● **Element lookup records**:
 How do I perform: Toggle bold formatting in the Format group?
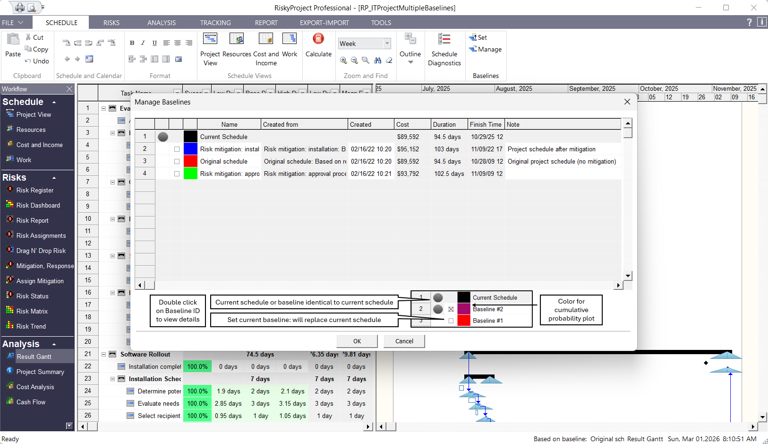click(132, 43)
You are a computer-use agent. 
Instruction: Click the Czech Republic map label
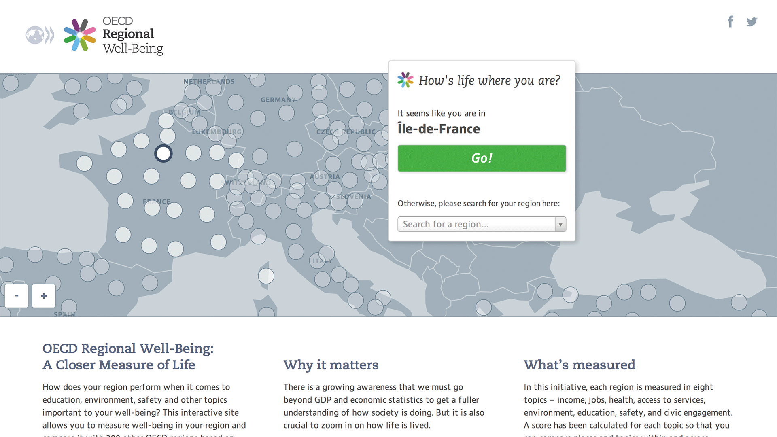click(x=346, y=132)
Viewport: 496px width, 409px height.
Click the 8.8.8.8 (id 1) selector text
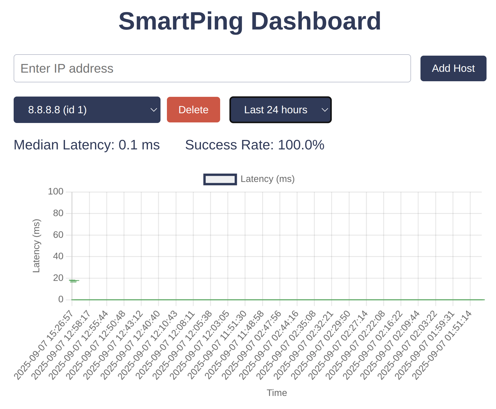coord(58,110)
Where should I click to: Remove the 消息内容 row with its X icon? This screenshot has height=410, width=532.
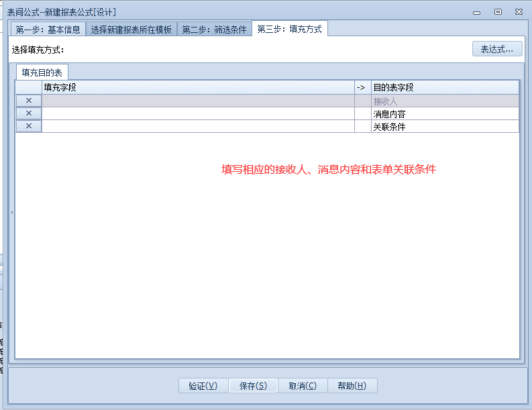[29, 113]
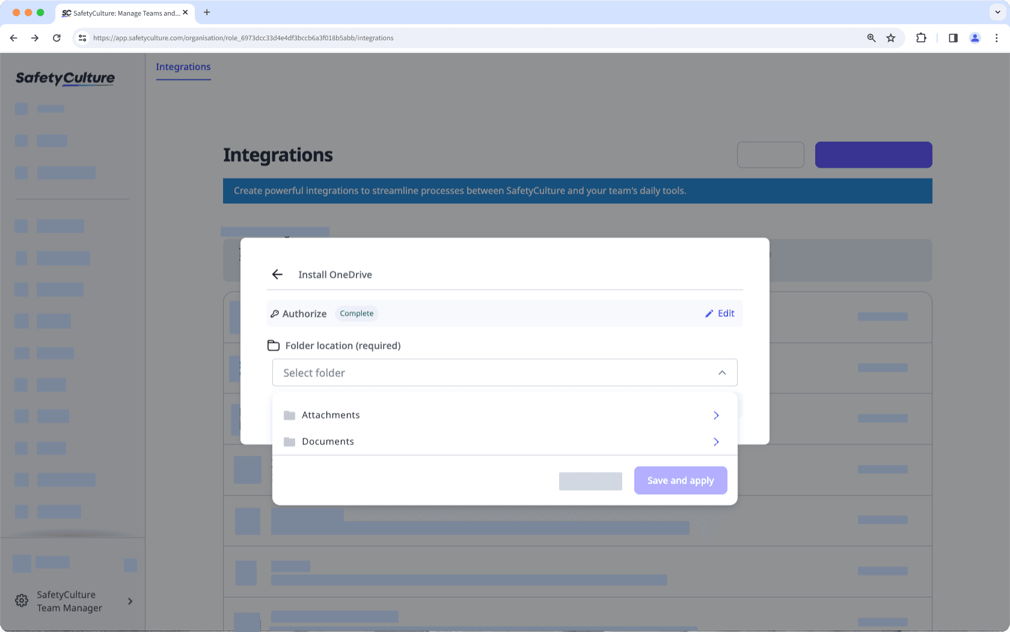Viewport: 1010px width, 632px height.
Task: Click the Save and apply button
Action: point(681,480)
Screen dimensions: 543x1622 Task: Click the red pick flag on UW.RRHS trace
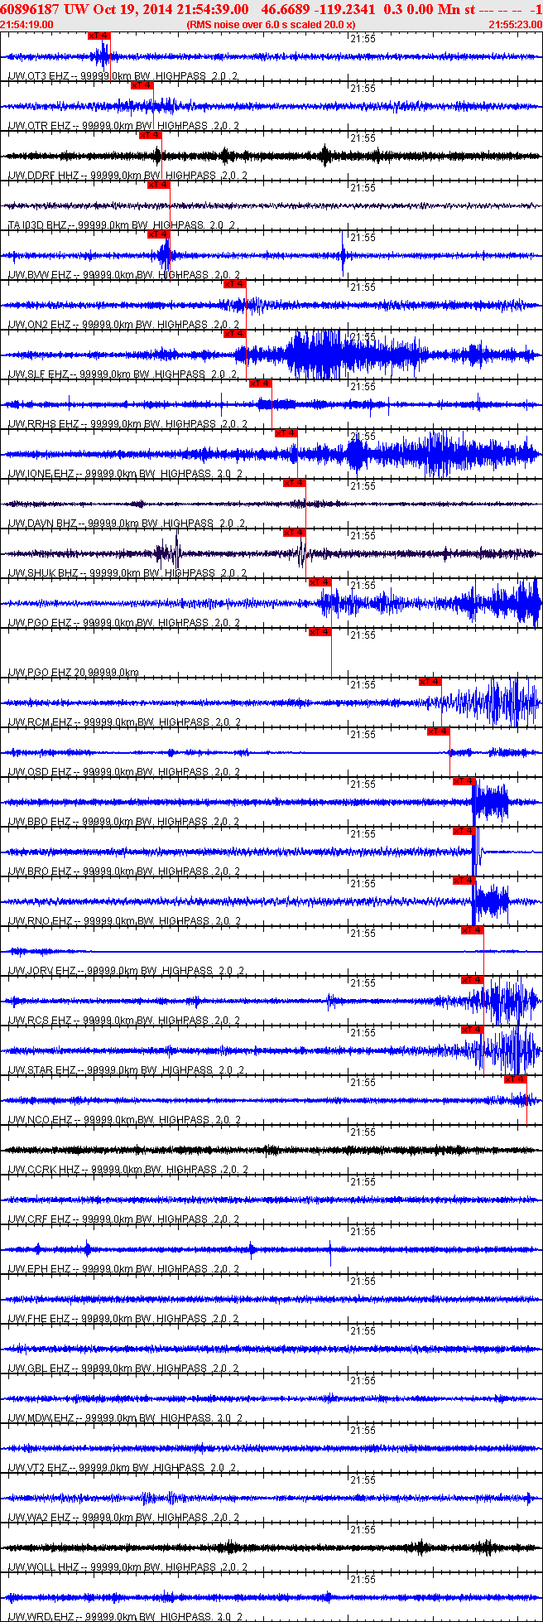pyautogui.click(x=261, y=384)
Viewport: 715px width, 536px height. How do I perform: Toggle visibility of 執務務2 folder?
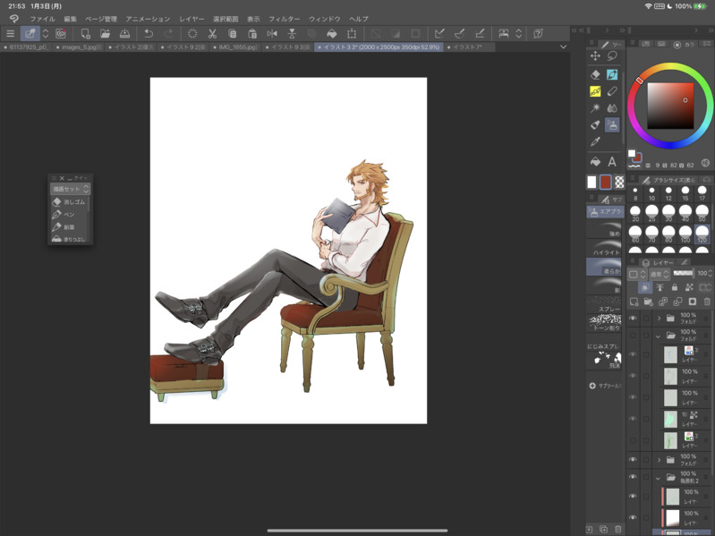(633, 478)
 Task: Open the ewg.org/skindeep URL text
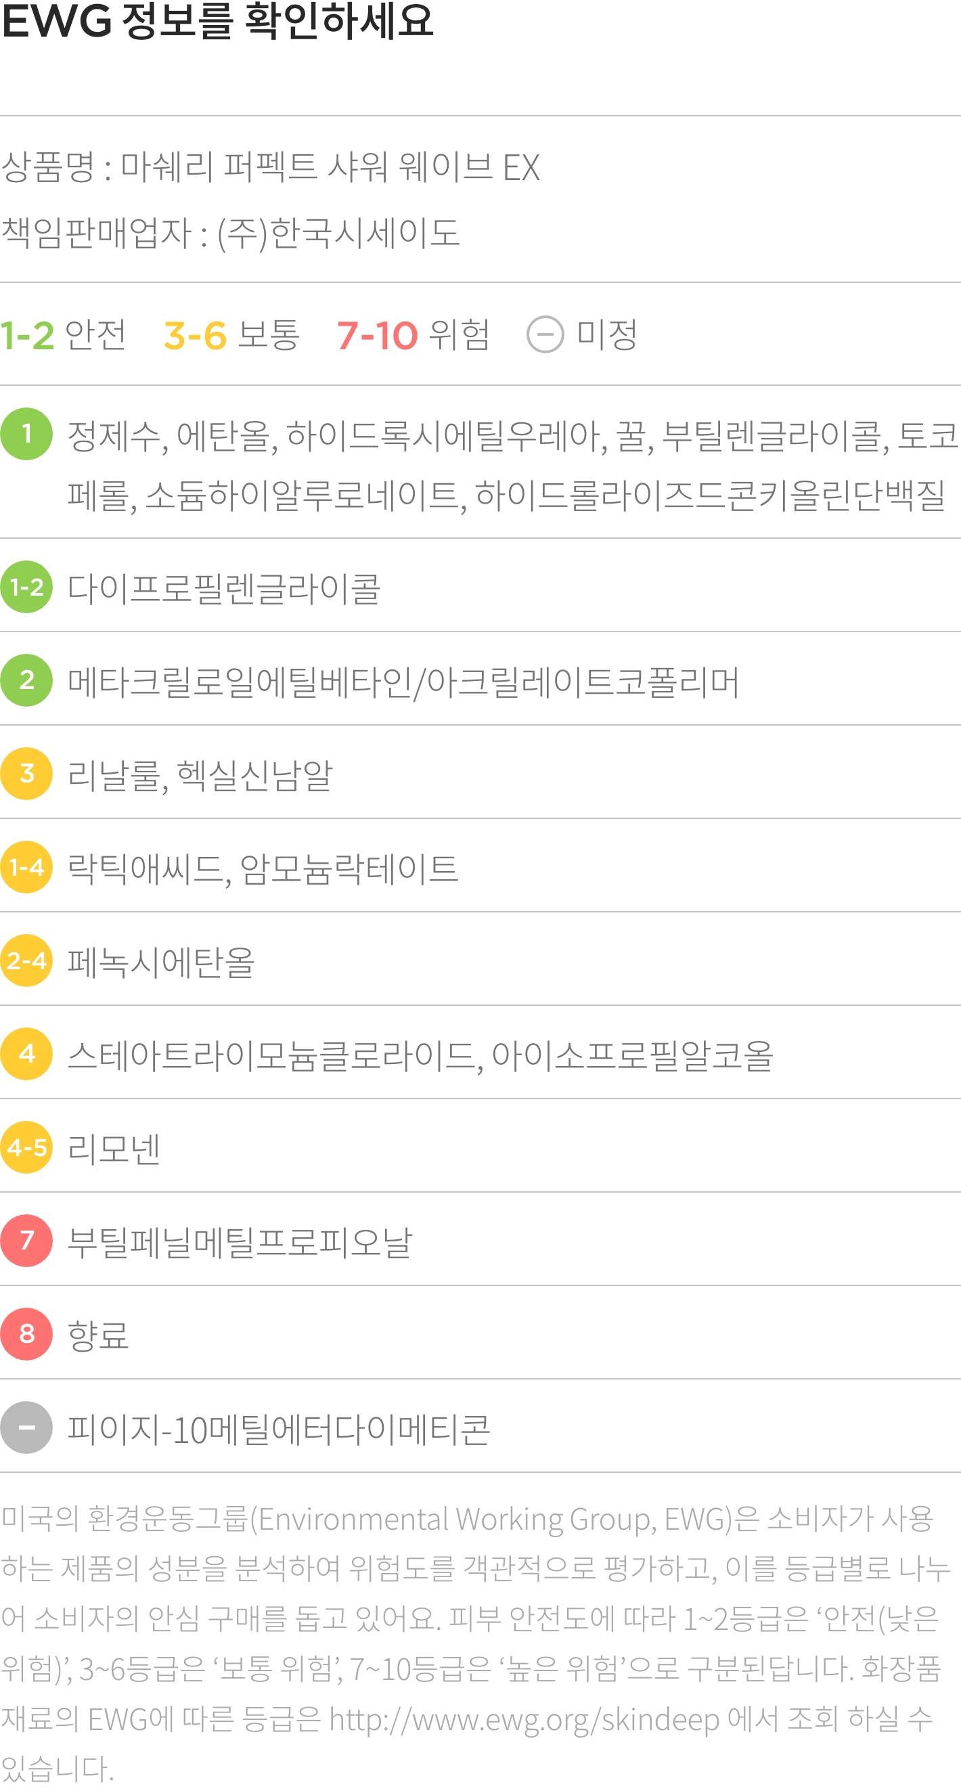[x=524, y=1719]
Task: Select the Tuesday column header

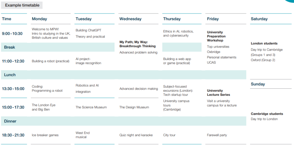Action: point(84,19)
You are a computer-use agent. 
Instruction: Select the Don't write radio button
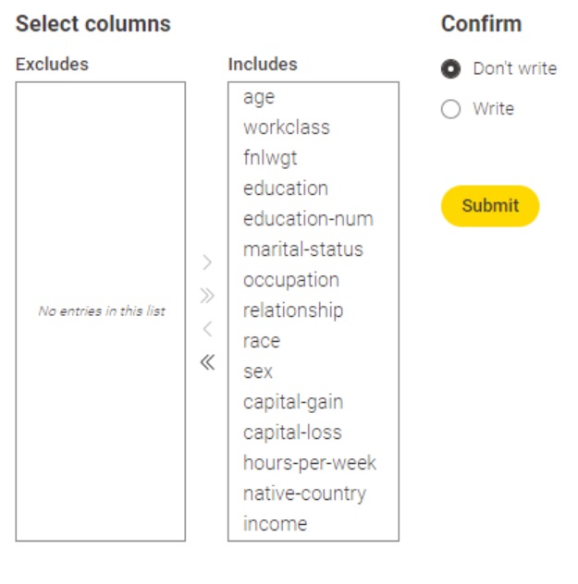tap(451, 69)
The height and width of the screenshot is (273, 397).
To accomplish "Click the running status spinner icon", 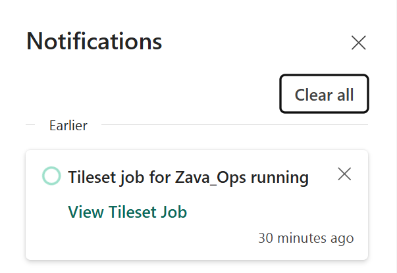I will (51, 176).
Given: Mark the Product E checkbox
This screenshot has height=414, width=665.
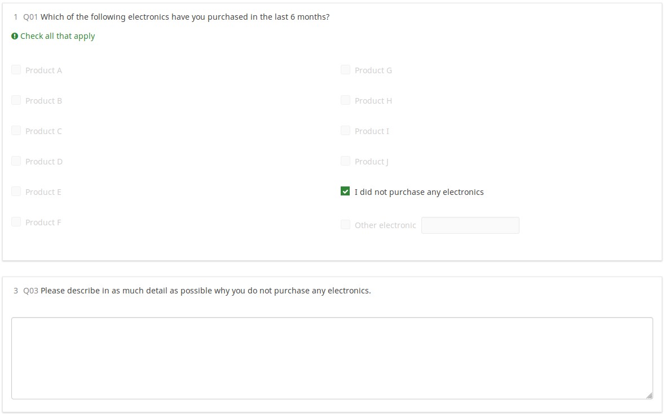Looking at the screenshot, I should [16, 192].

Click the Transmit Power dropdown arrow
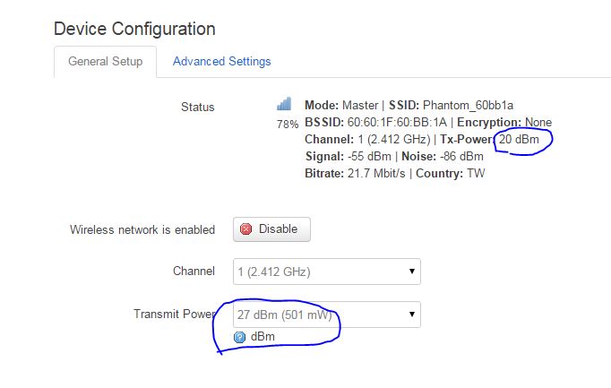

● **Directive**: Arrange as a numbered list the part of the material that opens with the line containing "Where should I" and closes with the line containing "tap(451, 69)", both of those lines included and blank lines left out. Leave the pictures out of the answer.

● **Answer for the task**:
1. Where should I click to: Remove the 消息内容 row with its X icon? This screenshot has height=410, width=532.
2. [29, 113]
3. Viewport: 1010px width, 632px height.
4. Task: Click the Save and apply button
5. Action: point(681,480)
6. Screen dimensions: 543x1622 Task: Click the red pick flag on UW.RRHS trace
7. pyautogui.click(x=261, y=384)
8. Viewport: 715px width, 536px height. How do I perform: Toggle visibility of 執務務2 folder?
9. (633, 478)
10.  Task: Open the ewg.org/skindeep URL text
11. [x=524, y=1719]
12. Task: Select the Tuesday column header
13. Action: point(84,19)
14. You are a computer-use agent. 
15. Instruction: Select the Don't write radio button
16. tap(451, 69)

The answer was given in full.